(Screenshot grounding data)

━━━━━━━━━━

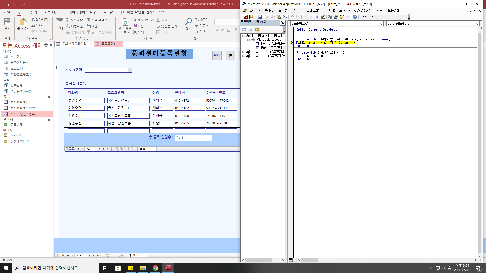
Task: Open the Cmb학과명 object dropdown
Action: pyautogui.click(x=381, y=24)
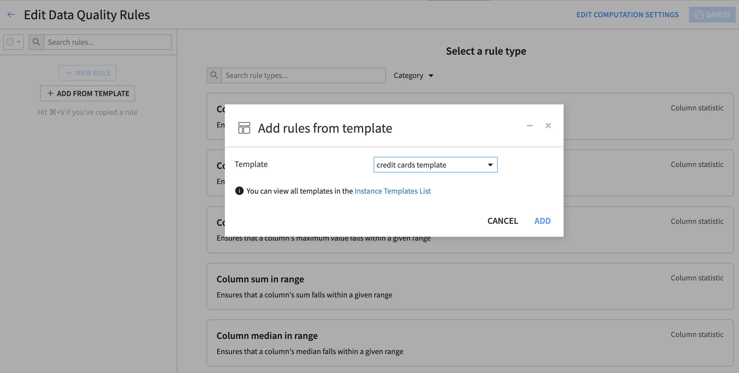Click the info icon beside templates note
The width and height of the screenshot is (739, 373).
pos(239,191)
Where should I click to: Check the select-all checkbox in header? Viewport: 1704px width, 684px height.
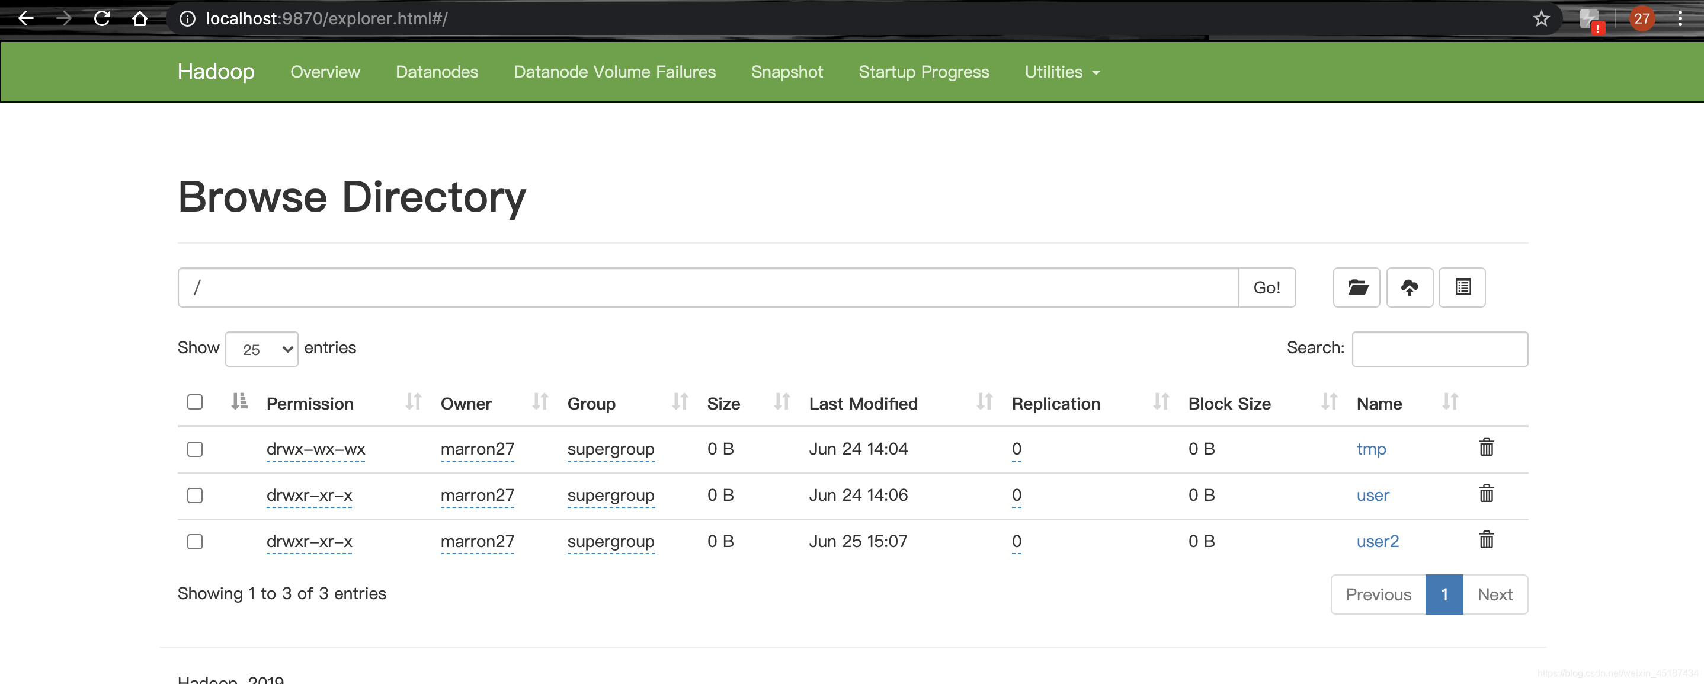(194, 402)
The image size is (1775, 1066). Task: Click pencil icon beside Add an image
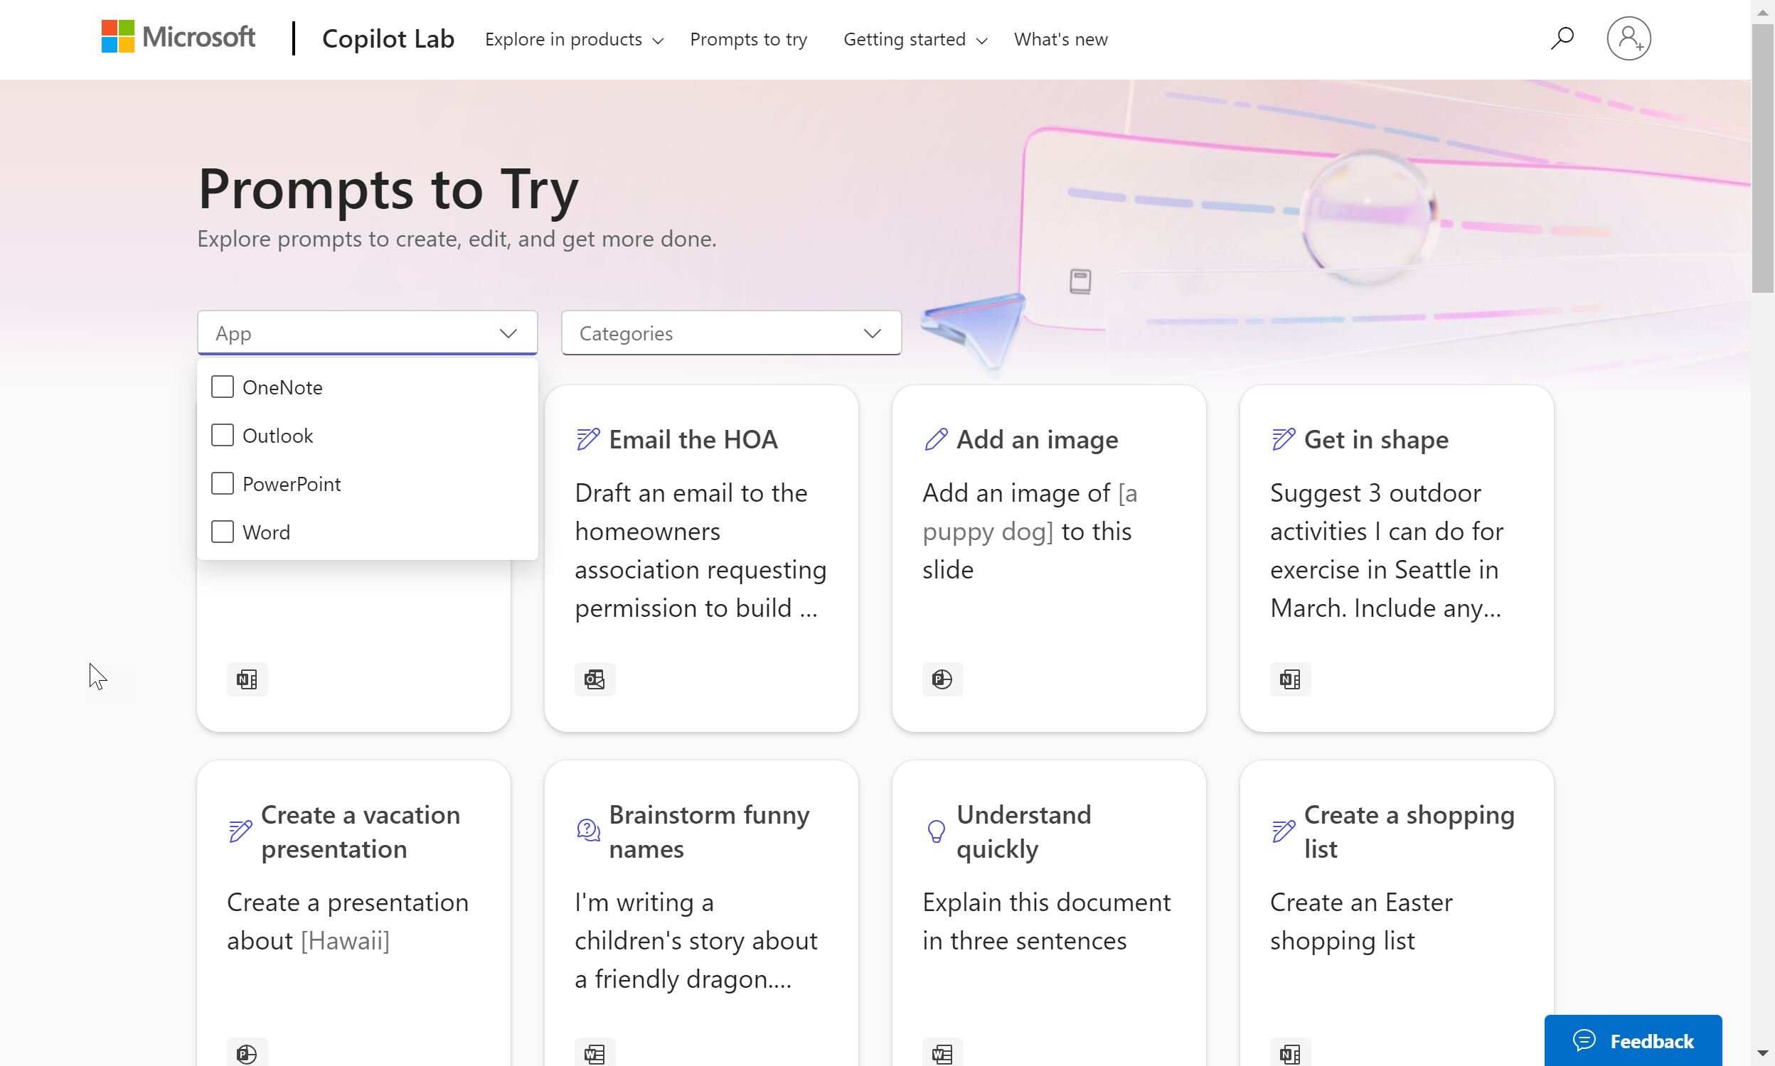(936, 439)
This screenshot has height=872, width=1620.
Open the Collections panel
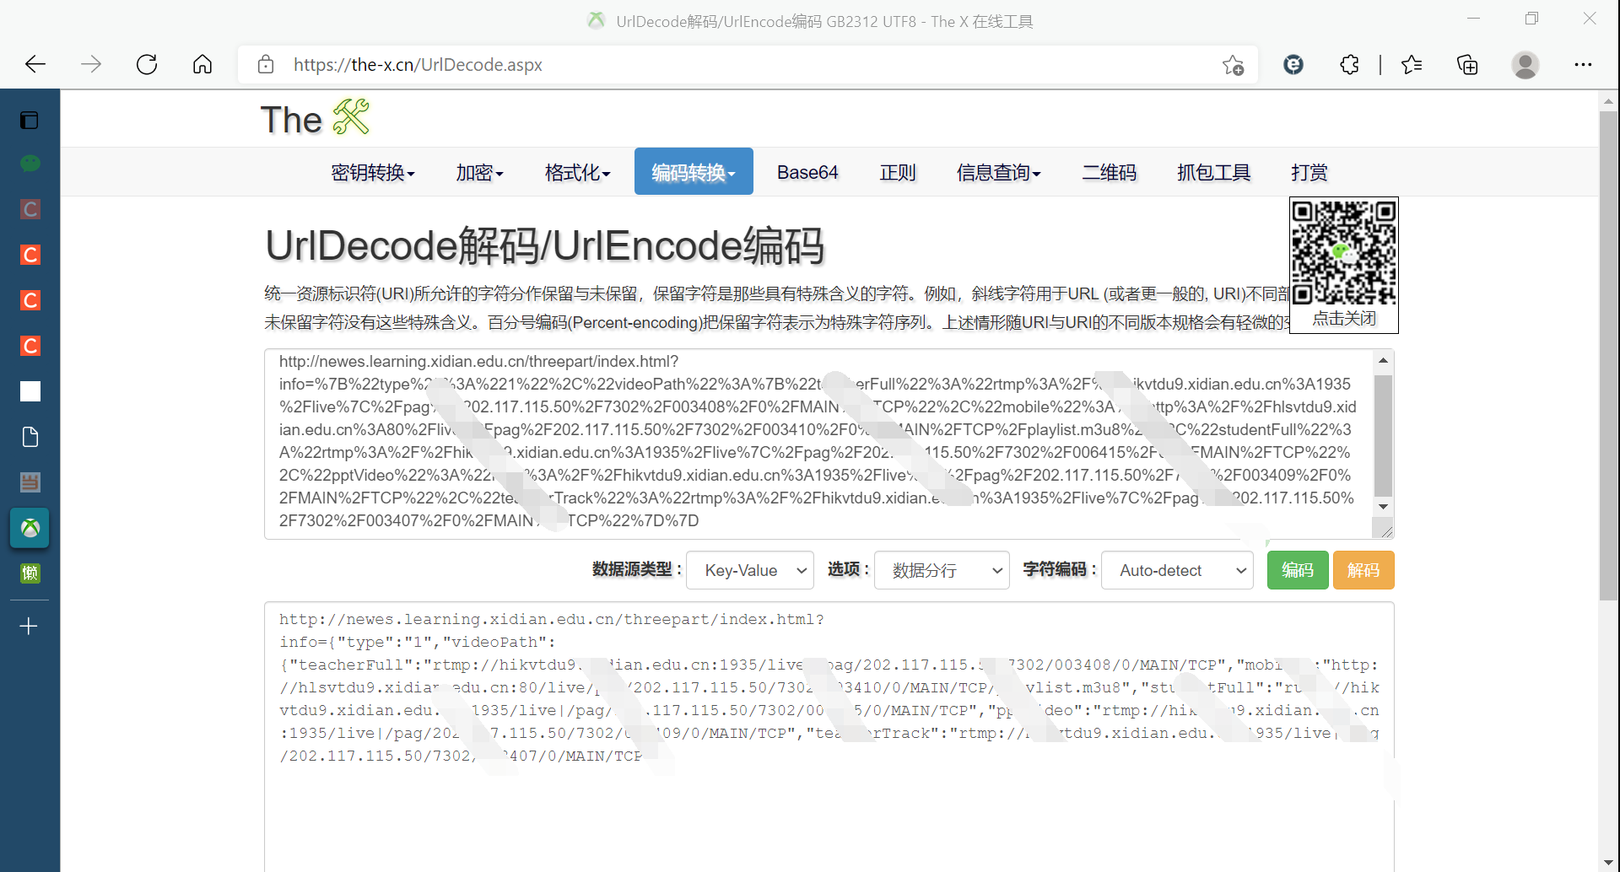(x=1466, y=64)
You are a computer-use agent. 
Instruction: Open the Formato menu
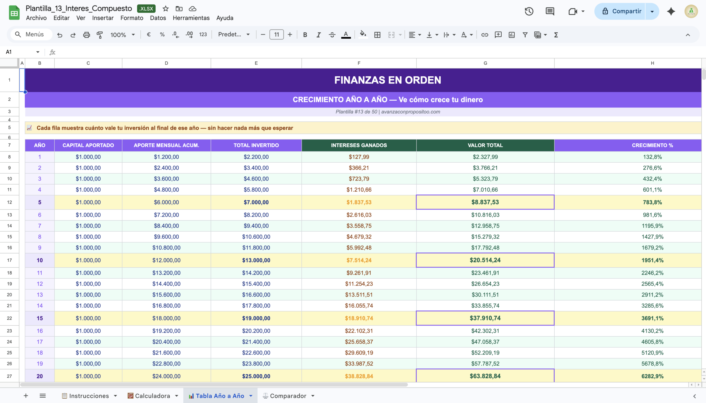132,18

━━━━━━━━━━

• WORK TO BE COMPLETED
When you reach the line containing "Open the Collections panel" in the entries above, please retype it and each line after it through the last one, exactly, without the pictures.

• OUTPUT OF THE TASK
Open the Collections panel
(x=1466, y=64)
You are a computer-use agent. 
Instruction: Open the Formato menu
132,18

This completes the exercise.